Phobos packages a bit confusing

Roman Ivanov isroman at km.ru
Mon Nov 30 12:40:20 PST 2009


retard Wrote:
> Java isn't that bad IMO - you just have to remember the buffer:
> 
> BufferedReader input = new BufferedReader(new FileReader("foo"));
> try {
>   String line = null;
> 
>   while (( line = input.readLine()) != null) {
>   }
> }
> finally {
>   input.close();
> }

One of the important factors in API quality is feature discoverability. That is, the amount of time you need to find a sane way to do something, provided that you know the language. Java has very low discoverability. The code above is extremely unintuitive, because the abstractions you are required to use have nothing to do with the task at hand. FileReader? BufferedReader?

Compare that with C#:
string[] readText = File.ReadAllLines(path, Encoding.UTF8);

Or PHP:
$file = file_get_contents($path);

Yes, the alternatives store the entire file in memory.
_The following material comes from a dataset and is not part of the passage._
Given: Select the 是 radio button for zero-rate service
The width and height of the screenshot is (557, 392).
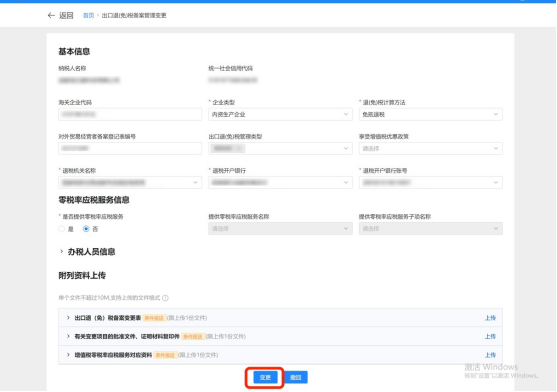Looking at the screenshot, I should tap(62, 229).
That's perfectly fine for 95% of use cases.

Good APIs provide several levels of abstraction. If 95% of the people don't care about the way a file is read, then a good API would provide a simple function that just works for those people. Nobody stops it from providing a low-level API with finer control as well.

> > 
> > These are common, simple I/O operations that just about everyone needs
> > fairly often.  It's ridiculous if I have to use three different modules
> > or whatever it takes to accomplish something so simple.
> > 
> > I'm convinced that this is one thing that turns a lot of people off to
> > programming if they get past the first hurdle of understanding variable
> > assignment.  File I/O is required for almost any program complicated
> > enough to be worth writing.  When a beginner who doesn't necessarily
> > even understand the concept of a class hierarchy well sees a huge
> > overengineered API for basic file I/O, he/she is bound to think
> > (wrongly) that programming is much harder than it really is and that
> > he/she is just inept at it.
> 
> Well, that's not the only problem a novice meets during the first 
> minutes / hours with a new language.

I'd say most of the programmers learn new APIs all the time. If every one requires you to jump though hoops, you will end up with a significant and constant overhead.